L'édito de Antoine Rochat - Pour une poignée de dollars…

Le 03 février 2016

S. Spielberg, Q. Tarantino, et aujourd’hui A. G. Inarritu : depuis quelques semaines le cinéma made in USA occupe le terrain. Mais on a surtout assisté à l’arrivée fracassante de la grosse artillerie cinématographique américaine avec Star Wars : Le Réveil de la Force de J. J. Abrams : tout y est, le western, la violence, le fantastique, le virtuel, le numérique et les effets spéciaux.

On sait que ce film – ses recettes ne se comptent pas en centaines de milliers de dollars mais en millions – s’est pointé comme le blockbuster le plus attendu de tous les temps, et qu’il sera sans doute un très grand succès financier. On parle déjà d’un recette de 514 millions pour le premier week-end de sortie aux Etats-Unis, et l’on avance un chiffre futur de 1,5 milliard de dollars… Avatar et Titanic n’ont qu’à bien se tenir.

*-*-*

## CONSIGNES
a - D'après l'édito sur le cinéma américain, les affirmations suivantes sont-elles vraies ? Répondez par oui ou non, en citant mot pour mot les mots décisifs.
(i) Star Wars : Le Réveil de la Force est un film de J. J. Abrams.
(ii) Le chiffre de 1,5 milliard de dollars correspond à la recette du premier week-end aux États-Unis.
(iii) Les effets spéciaux figurent parmi ce que l'on trouve dans le film.
b - Poursuivez l'édito sur le cinéma américain à partir de sa dernière phrase.
Le matériel ci-dessous n'a aucun rapport avec l'édito sur le cinéma américain.

## LIGNES DE DONNÉES
*-*-*

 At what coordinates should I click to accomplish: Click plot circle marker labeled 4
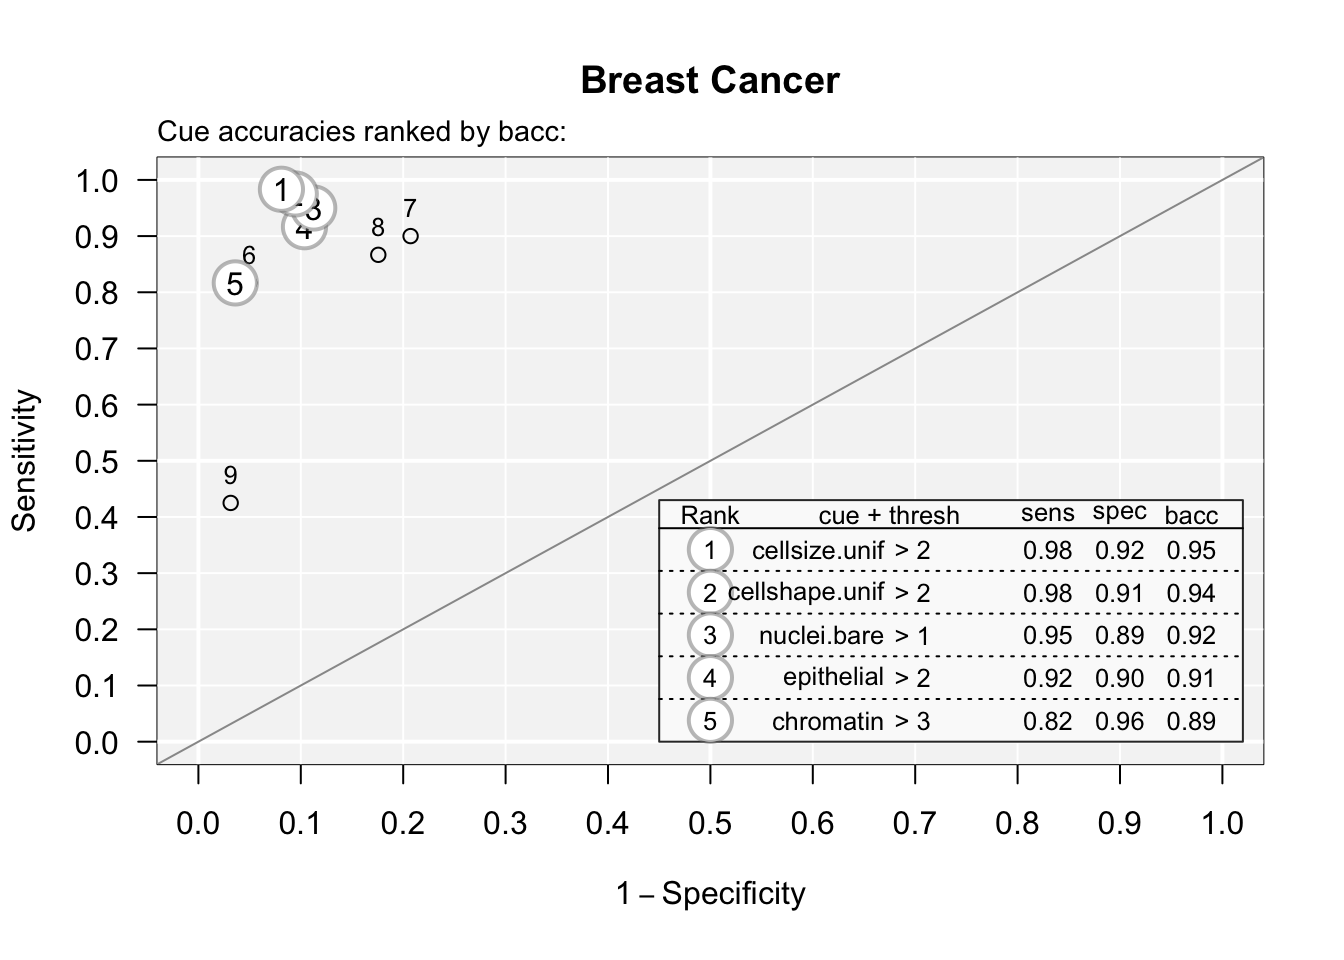pyautogui.click(x=303, y=229)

*-*-*

## CORRIGÉ
a -
(i) Oui : « Star Wars : Le Réveil de la Force de J. J. Abrams ».
(ii) Non : « l’on avance un chiffre futur de 1,5 milliard de dollars ».
(iii) Oui : « tout y est, le western, la violence, le fantastique, le virtuel, le numérique et les effets spéciaux ».

b -
Star Wars : Le Réveil de la Force, grosse entreprise s’il en est, est pourtant une sorte de colosse aux pieds d’argile : qu’en serait-il resté si l’on avait révélé «urbi et orbi» et avant sa sortie les secrets, les clés, les noms des personnages et le fin mot de l’histoire ? Et que se serait-il passé si la critique cinématographique n’avait pas été en quelque sorte muselée et n’avait pas respecté l’embargo strict exigé avant les premières projections publiques ?

Le distributeur avait clairement affiché sa volonté de contrôler le contenu des articles rédigés après la sortie du Réveil de la Force. Le formulaire que doivent signer les journalistes désireux d’assister à la projection de presse  leur demandait en effet «de ne pas révéler d’éléments-clés du scénario afin de laisser intact le plaisir des futurs spectateurs». Pour ne pas nuire au film bien sûr, pour ne pas déflorer le nœud de l’intrigue, pour ne pas briser le suspense, pour ne pas nuire aux fantasmes et surtout pour ne pas perdre des spectateurs… On a même laissé entendre par ailleurs que des logiciels avaient été installés sur Google pour analyser les pages internet ouvertes et les bloquer si l’on estimait qu’elles risquaient de contenir des renseignements sur l’Episode VII de la saga… L’angoisse des distributeurs était donc de se faire pirater : il s’agissait pour eux, et par tous les moyens, de maintenir le mystère.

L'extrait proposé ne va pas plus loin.